Charter schools must buy back equipment


Associated Press

COLUMBUS

A specific group of charter schools must buy back equipment such as textbooks and computers from their management company, even though the company used taxpayer dollars to purchase the items for the publicly funded schools originally, the Ohio Supreme Court ruled Tuesday.

In a 5-2 decision that looked only at contract language, the court ruled in favor of Akron-based White Hat Management by holding that the contract the schools signed with the company requires them to purchase the equipment such as textbooks, computers and furniture from the business.

But in a second, 4-3 decision with broader implications that favored the schools, the court said White Hat had so much control over the schools’ operations that it amounted to a business partnership known as a fiduciary relationship.

“It is evident that the schools have granted broad discretion to White Hat, placing special confidence and trust in the management companies and placing them in positions of superiority and influence,” Justice Judith Lanzinger wrote for the majority.

But Lanzinger said it was unclear whether that relationship was breached, according to the facts argued before the court.

That resulted in an ambiguous outcome, with the court agreeing that White Hat had the kind of relationship with the schools that should have required the company to provide them the equipment but that under the specific contract in question, it didn’t have to.

Justice William O’Neill, the court’s only Democrat, wasn’t convinced.

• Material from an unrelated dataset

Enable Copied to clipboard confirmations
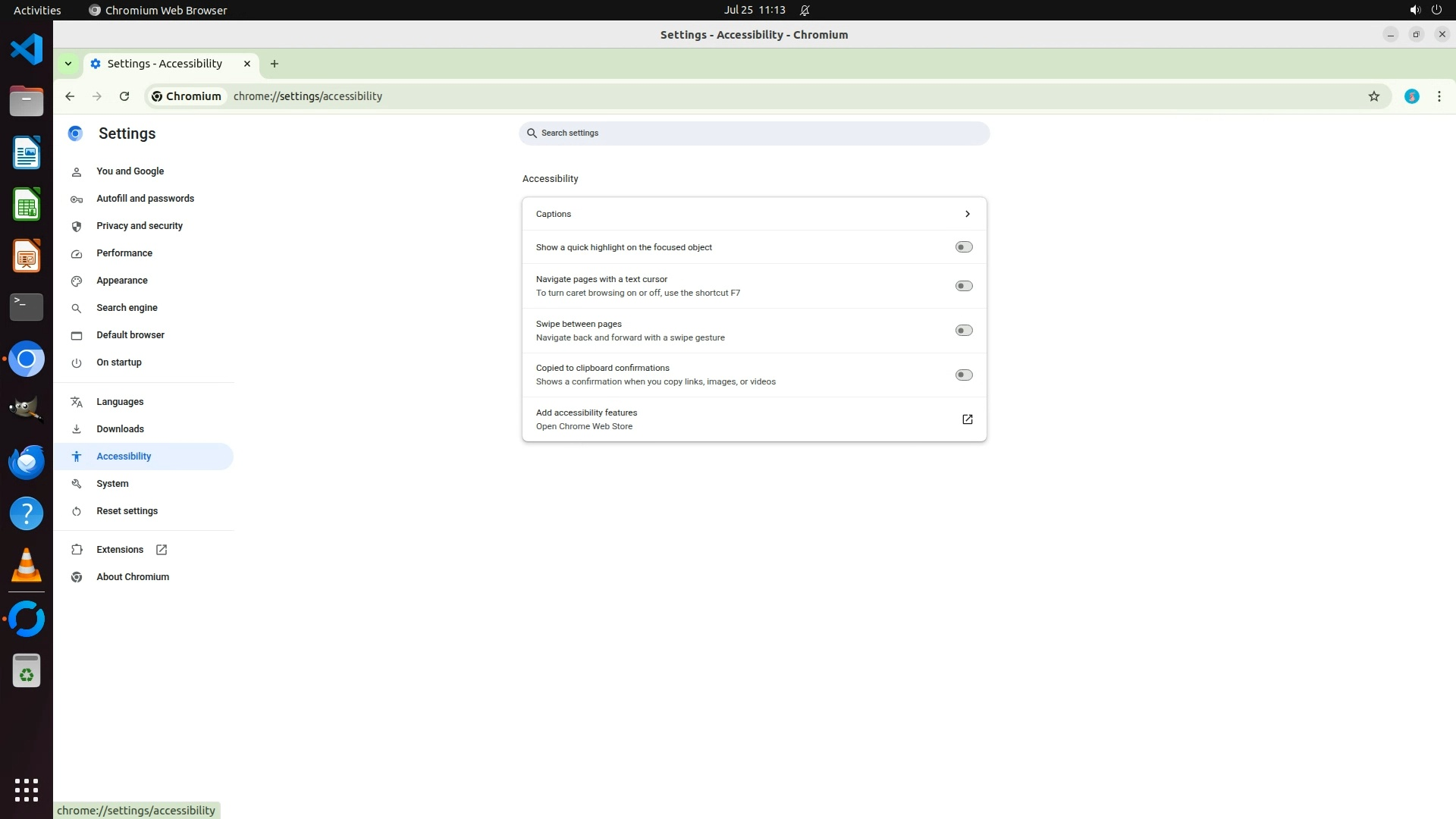This screenshot has height=819, width=1456. click(x=963, y=375)
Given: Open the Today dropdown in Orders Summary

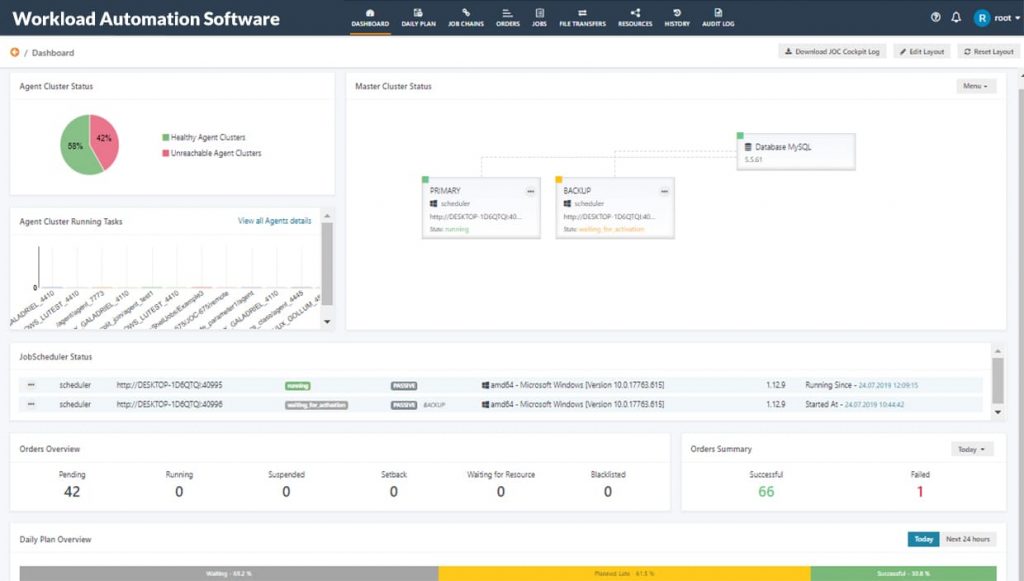Looking at the screenshot, I should [970, 449].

“This is not an enforceable contract,” O’Neill said. “It is a fraudulent conversion of public funds into personal profit.”

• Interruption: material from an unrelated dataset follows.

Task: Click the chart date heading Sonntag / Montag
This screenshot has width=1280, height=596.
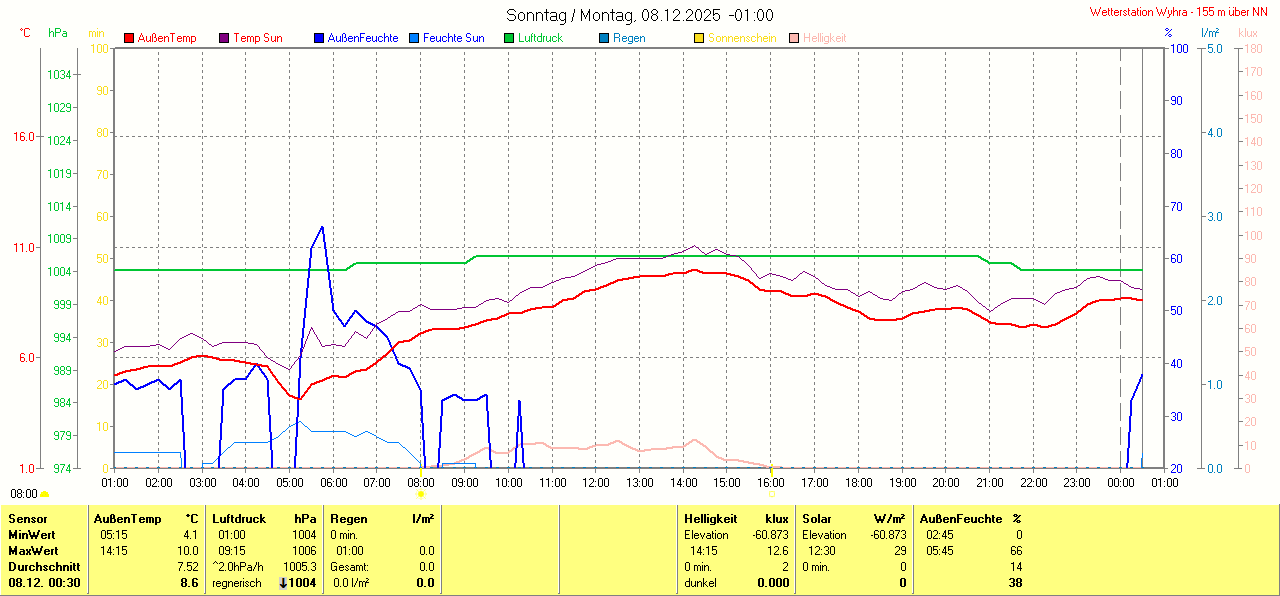Action: (x=639, y=15)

Justice Paul Pfeifer agreed, saying the majority opinion “is antithetical to common sense.”

At issue before the court were arguments by several schools formerly run by White Hat that taxpayer dollars remain public when management companies use them for operating publicly funded charter schools.

“The schools were represented by their own legal counsel, and they agreed to the provisions in the contract,” Lanzinger wrote, referring to the buy-back issue. “They may not rewrite terms simply because they now seem unfair.”

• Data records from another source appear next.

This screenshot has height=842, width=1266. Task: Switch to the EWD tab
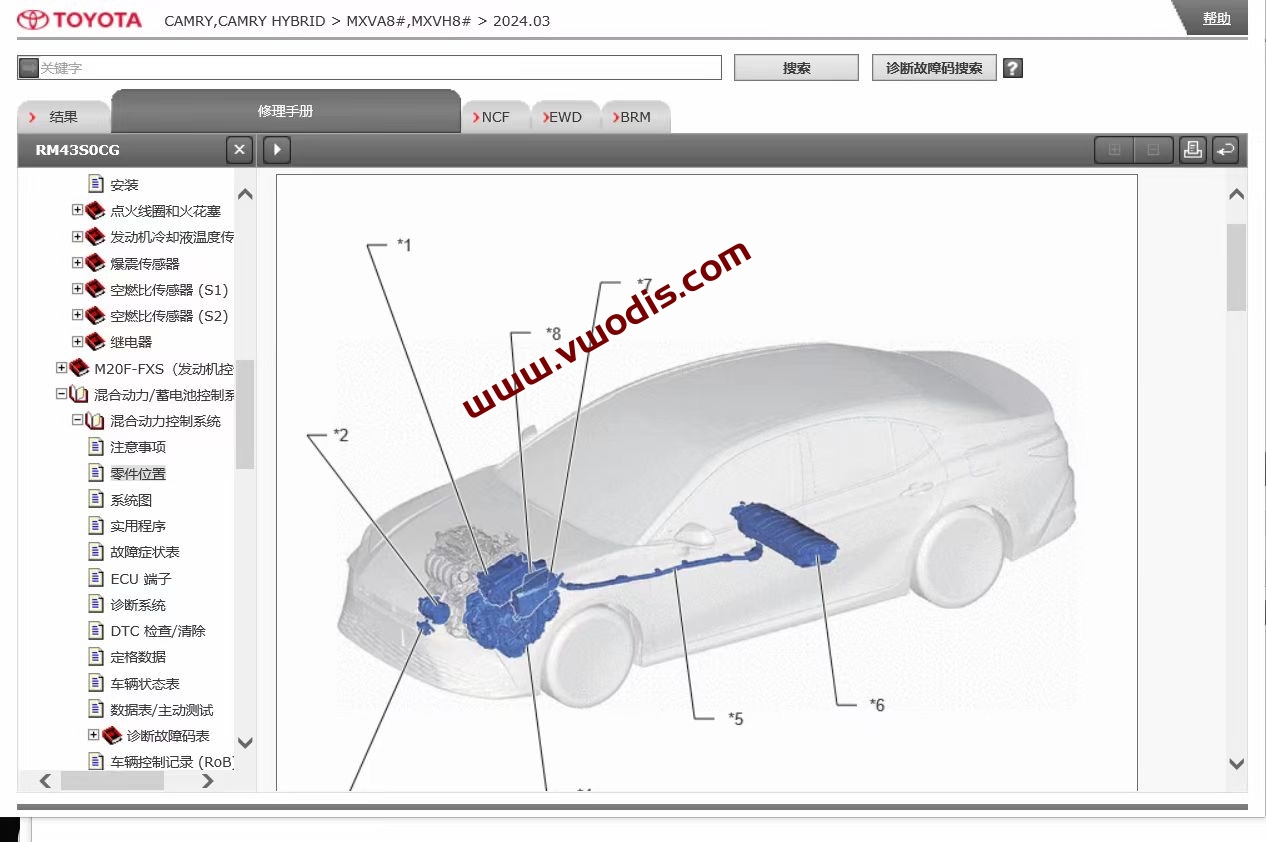click(565, 116)
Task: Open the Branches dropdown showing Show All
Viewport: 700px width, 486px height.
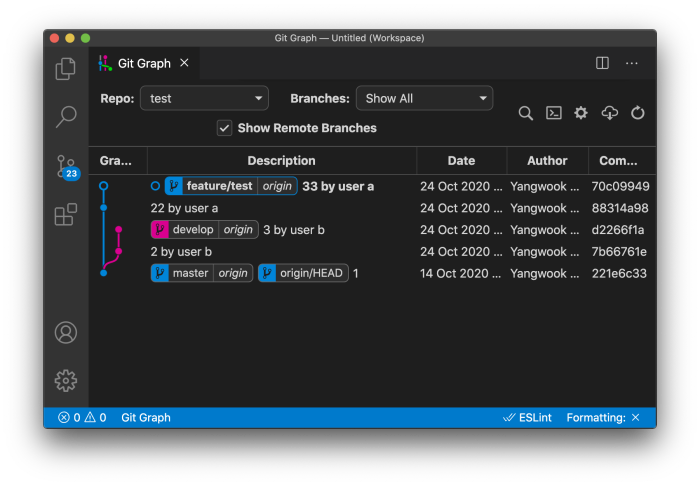Action: 425,98
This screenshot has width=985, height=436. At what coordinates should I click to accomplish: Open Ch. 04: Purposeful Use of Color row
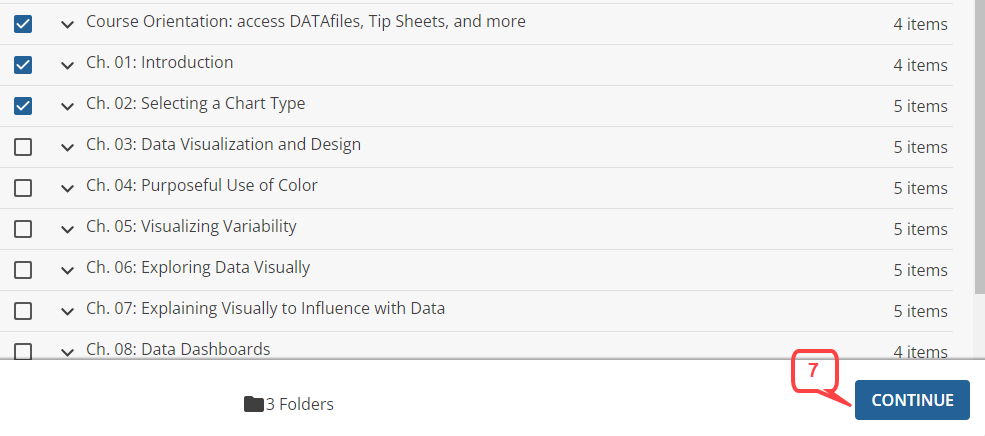tap(476, 188)
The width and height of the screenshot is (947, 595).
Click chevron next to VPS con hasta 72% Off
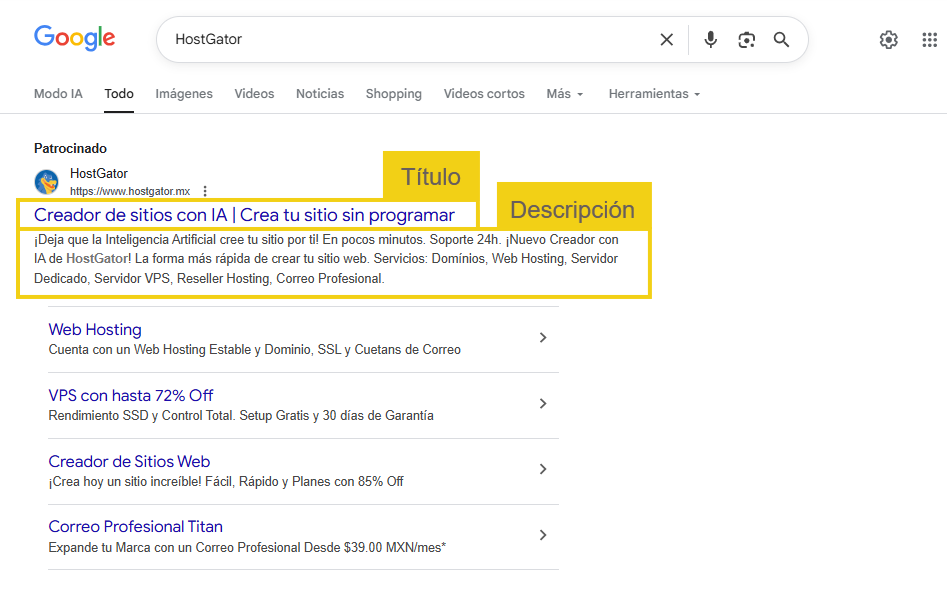(x=543, y=404)
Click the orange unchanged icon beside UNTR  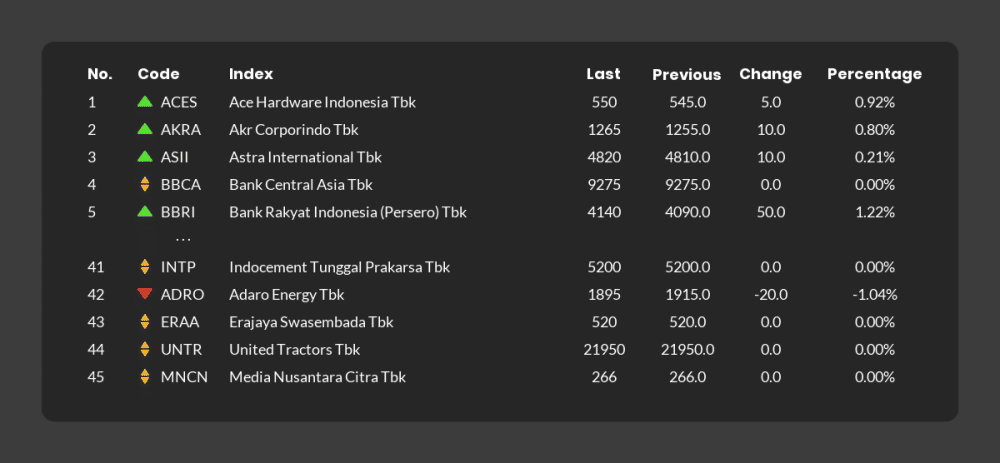[145, 349]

Lanzinger questioned whether the schools would knowingly agree to such a clause, but she concluded that it “was an agreed-upon term.”

The schools said items such as textbooks, computers and furniture purchased by a management company using taxpayer dollars belong to the charter school they were bought for.

White Hat said in almost all circumstances it owns the property because the public money it receives for operating schools becomes private when it takes control of it.

Both sides claimed victory. Attorneys for the schools said the ruling backed the notion that taxpayer dollars used by a private company like White Hat remain public as long as they’re spent on government functions.

A White Hat attorney said the court properly upheld the contract between the schools and the company.